Looks like I missed that one. I really should write a preprocessor to put the same version in both places. But I assure you, it is bona fide 0.03 goodness, for whatever definition of "goodness" you attach to a version number so far from 1.0.
/s
update: Okay, here's a quick hack to avoid this in the future. Lightly tested on my system. *NIX-only.
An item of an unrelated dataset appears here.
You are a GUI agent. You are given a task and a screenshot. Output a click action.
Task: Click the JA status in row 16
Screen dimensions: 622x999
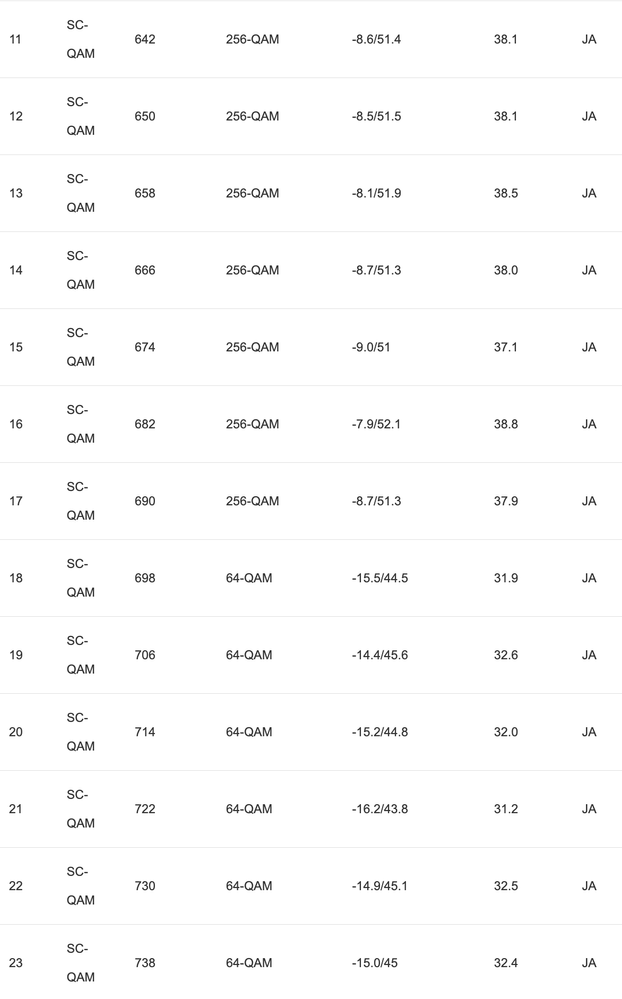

Please read the code before using it.
#!/usr/bin/env perl
use strict;
my $distrib;
my $pkg = shift;
if ($pkg eq '-p') {
$distrib = 1;
$pkg = shift;
}
$pkg or die <<USAGE;
Usage: $0 [-p] packagename
Find the canonical \$VERSION in a module.
With -p, also create a distribution tarball.
USAGE
# Find the Makefile.PL
(my $dir = $pkg) =~ s/::/-/g;
open IN, "$dir/Makefile.PL" or die "$dir/Makefile.PL: $!";
my ($ver_from) = grep /VERSION_FROM/, <IN>;
close IN;
# Find where our version should come from.
if ($ver_from =~ /VERSION_FROM.*?=>\s*([^,]+)/) {
# Eval to remove quotes.
$ver_from = eval qq{$1};
} else {
die "Can't find VERSION_FROM for $pkg";
}
# Okay, find the version from the $VERSION line.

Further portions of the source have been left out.